In Reply to: What is the posted by Baliku on Saturday, 30. September 2006 at 17:37 Bali Time:
JBR - Part 9 - 22/3/04 Indiana Jones & The Ridge Walk - Ubud
Awoke to thunderous storms at 2 am - the New Year had begun in Bali!
Feeling eager to escape the hotel confines and stretch our legs after Nyepi Day we headed out to Monkey Forest Road and caught (should that be commandeered?) a bemo.
For those who don't know, Bemos are a source of public transport that run particular routes that are determined by what colour the bemo is. They have either bench seats running along each side of a covered canopy or, seating more like a mini bus. Although they have seating for about 14, usually you see bemos containing well over their capacity, crowded with Balinese people loaded with market produce, chickens or whatever. School children ride them to and from school, often hanging off the back step. They are a fairly cheap mode of transport; most rides around 2-3 km being the equivalent of 30 - 40 cents Australian.
I saw a brown bemo in Monkey Forest Road, and the Rough Guide to Bali & Lombok said brown bemos go past Campuhan, the start of our walk, so in we hopped. The driver and two passengers looked a bit bewildered when I told them were we were going, but without further ado they must have decided we looked like paying customers and before long we were dropped off at the curve in the road at the Campuhan bridge. I was somewhat surprised to see the bemo then do a U turn and head back to town, so figured out I must have hailed down the wrong bemo (how many shades of brown are there? - ah well I had paid them a good price for being hijacked).

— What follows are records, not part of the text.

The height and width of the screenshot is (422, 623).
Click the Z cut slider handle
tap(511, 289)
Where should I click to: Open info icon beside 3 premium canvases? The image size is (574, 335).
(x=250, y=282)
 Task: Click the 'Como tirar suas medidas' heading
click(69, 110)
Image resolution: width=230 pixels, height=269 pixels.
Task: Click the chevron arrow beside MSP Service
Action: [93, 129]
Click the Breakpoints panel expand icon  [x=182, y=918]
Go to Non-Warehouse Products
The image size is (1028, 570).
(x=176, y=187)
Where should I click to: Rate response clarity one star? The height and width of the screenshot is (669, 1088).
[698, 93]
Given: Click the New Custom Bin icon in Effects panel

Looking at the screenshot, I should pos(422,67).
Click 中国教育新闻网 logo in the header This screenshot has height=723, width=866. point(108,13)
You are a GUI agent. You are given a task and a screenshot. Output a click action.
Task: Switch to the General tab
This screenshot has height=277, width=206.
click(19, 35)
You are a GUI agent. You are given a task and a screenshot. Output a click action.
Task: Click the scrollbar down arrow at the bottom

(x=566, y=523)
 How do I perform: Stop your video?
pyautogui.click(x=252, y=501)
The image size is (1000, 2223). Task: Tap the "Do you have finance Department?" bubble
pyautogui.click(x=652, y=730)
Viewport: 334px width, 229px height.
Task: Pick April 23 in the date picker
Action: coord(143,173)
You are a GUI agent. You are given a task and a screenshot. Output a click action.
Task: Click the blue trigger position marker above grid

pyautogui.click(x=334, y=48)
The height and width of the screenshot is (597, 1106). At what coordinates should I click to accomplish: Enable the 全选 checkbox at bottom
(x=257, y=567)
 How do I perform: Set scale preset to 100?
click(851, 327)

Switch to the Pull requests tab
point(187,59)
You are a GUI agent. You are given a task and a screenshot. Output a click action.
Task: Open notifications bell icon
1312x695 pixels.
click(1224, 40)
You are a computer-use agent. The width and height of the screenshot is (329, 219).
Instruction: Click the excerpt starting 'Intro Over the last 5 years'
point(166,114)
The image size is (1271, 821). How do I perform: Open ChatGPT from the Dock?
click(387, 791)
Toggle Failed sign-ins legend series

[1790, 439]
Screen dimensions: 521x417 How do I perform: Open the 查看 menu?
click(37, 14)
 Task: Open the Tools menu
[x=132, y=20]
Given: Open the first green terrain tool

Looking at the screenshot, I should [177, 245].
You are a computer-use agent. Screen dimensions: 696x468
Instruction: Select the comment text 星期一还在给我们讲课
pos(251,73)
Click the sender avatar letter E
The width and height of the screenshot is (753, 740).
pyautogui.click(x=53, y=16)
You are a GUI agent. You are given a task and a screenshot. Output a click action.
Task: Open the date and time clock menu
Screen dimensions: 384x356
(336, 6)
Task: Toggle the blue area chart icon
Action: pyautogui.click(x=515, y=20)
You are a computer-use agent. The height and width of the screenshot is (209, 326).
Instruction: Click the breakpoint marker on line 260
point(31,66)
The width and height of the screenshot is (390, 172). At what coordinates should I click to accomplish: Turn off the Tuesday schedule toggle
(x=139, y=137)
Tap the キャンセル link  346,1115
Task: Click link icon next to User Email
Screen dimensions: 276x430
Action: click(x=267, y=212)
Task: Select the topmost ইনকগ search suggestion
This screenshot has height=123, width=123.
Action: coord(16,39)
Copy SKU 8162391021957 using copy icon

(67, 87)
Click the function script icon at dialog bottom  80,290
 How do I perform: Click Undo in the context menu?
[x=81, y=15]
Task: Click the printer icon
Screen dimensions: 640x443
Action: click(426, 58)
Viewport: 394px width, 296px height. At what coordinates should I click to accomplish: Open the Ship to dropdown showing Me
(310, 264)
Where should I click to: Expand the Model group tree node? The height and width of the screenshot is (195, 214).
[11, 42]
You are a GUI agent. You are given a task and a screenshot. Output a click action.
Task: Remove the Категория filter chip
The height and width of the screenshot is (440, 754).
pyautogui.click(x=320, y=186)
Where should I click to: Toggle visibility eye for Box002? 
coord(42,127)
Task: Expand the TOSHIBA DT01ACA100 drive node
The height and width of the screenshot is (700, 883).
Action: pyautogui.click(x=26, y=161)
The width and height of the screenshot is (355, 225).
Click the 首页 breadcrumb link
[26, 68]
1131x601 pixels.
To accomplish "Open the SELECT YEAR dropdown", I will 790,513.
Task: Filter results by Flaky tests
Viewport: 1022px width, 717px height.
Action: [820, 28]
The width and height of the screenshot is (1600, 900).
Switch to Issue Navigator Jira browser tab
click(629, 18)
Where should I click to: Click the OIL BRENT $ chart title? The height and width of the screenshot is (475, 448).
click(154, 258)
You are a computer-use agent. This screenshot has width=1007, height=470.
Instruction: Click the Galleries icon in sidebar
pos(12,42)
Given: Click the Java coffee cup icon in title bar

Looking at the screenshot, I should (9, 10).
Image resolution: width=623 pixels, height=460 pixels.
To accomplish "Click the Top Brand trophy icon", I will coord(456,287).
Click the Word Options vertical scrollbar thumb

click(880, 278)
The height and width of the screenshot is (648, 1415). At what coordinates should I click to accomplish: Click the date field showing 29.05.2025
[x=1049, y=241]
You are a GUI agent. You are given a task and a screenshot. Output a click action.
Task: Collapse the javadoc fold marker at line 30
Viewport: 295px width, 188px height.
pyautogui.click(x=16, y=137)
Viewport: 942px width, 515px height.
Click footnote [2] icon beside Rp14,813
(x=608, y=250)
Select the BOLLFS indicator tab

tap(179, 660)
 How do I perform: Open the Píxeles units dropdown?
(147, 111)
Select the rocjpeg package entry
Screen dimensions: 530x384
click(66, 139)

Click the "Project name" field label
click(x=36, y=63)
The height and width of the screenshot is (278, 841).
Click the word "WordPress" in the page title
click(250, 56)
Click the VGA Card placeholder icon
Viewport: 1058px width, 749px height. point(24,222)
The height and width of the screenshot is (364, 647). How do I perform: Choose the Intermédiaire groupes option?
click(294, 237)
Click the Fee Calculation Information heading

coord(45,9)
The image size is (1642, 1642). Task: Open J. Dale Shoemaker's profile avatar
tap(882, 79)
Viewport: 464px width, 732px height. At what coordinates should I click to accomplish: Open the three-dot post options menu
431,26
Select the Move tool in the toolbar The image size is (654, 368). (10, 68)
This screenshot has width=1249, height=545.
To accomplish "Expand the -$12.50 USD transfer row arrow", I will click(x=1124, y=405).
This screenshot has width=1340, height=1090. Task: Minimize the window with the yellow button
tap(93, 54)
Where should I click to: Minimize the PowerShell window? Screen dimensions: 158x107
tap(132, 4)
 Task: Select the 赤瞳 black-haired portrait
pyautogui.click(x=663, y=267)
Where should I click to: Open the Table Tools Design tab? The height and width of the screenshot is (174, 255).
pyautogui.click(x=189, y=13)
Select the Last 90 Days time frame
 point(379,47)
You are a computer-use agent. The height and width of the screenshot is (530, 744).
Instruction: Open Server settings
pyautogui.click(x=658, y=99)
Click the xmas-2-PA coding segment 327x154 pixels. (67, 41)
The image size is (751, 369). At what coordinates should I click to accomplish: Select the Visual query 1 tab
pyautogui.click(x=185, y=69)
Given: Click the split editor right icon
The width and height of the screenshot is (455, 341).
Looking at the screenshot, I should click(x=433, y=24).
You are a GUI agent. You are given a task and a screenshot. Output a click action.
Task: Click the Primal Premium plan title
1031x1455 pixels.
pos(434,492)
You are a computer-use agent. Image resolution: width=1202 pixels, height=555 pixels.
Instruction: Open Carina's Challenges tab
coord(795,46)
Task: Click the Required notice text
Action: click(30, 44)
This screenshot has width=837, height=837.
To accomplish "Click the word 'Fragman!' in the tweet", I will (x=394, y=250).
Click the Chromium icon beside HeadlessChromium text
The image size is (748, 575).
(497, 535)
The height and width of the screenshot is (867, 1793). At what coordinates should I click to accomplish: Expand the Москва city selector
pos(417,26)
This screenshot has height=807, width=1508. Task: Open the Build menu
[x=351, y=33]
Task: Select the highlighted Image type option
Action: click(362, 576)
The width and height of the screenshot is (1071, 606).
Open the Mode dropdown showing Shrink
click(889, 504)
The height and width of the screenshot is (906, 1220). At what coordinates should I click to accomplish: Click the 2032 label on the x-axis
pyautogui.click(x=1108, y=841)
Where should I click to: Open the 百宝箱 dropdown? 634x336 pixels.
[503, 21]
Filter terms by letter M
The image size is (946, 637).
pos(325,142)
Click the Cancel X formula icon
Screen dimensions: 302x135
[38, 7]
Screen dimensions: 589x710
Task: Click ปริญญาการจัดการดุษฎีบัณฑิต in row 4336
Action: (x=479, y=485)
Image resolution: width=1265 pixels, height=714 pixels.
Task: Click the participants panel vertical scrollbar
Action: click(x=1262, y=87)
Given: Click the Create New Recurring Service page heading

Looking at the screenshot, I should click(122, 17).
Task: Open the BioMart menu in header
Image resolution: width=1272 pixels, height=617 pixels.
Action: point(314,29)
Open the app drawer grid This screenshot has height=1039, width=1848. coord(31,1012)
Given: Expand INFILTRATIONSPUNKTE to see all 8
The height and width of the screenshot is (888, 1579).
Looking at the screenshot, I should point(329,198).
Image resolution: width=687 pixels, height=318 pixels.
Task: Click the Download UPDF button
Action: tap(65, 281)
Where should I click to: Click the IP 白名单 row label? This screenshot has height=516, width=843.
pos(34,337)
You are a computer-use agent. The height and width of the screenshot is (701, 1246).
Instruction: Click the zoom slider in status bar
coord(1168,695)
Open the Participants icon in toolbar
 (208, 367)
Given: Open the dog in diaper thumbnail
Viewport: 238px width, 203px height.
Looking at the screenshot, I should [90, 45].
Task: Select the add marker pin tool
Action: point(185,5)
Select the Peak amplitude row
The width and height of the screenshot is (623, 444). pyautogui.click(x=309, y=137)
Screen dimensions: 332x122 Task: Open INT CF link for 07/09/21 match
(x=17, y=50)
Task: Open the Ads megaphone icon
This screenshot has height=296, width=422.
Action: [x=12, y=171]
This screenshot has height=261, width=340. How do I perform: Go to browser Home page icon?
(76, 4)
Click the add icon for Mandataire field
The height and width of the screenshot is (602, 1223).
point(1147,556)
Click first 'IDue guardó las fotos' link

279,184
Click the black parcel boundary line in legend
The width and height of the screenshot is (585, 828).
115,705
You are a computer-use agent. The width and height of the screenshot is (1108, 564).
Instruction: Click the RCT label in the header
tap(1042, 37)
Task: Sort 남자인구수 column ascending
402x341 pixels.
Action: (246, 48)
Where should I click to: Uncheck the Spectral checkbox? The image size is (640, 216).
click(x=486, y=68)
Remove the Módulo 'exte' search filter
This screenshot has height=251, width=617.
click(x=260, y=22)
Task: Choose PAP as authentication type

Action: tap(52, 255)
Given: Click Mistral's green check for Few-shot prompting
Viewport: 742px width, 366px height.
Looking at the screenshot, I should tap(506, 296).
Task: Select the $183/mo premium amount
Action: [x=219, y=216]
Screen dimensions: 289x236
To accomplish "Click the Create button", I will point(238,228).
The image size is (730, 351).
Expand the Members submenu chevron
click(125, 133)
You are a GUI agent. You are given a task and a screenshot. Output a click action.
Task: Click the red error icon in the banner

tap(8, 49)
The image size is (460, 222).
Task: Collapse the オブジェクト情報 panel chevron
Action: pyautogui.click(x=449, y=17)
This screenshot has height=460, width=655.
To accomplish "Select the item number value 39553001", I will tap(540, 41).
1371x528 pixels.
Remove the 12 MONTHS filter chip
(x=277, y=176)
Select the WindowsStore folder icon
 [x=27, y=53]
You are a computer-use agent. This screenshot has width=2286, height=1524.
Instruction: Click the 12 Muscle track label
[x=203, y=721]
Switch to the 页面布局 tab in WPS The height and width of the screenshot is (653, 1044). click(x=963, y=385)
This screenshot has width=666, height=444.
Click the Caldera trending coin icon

We found the Ibah hotel and walked along their driveway to the turnoff to the river. We discovered the bridge to the start of the walk had been washed away and a temporary crossing had been made - a plank with pieces of wood nailed across it to prevent slipping into the deep river valley and the thunderous water below. The boys went across first and I thought heck.. should I risk it? having been so cautious so far not to break a leg or ankle in Bali ... and with their enthusiastic encouragement (even the workmen toiling away stopped working to watch) I crept my way along the plank and was across! I now call it my Indiana Jones experience across the Wos Timor!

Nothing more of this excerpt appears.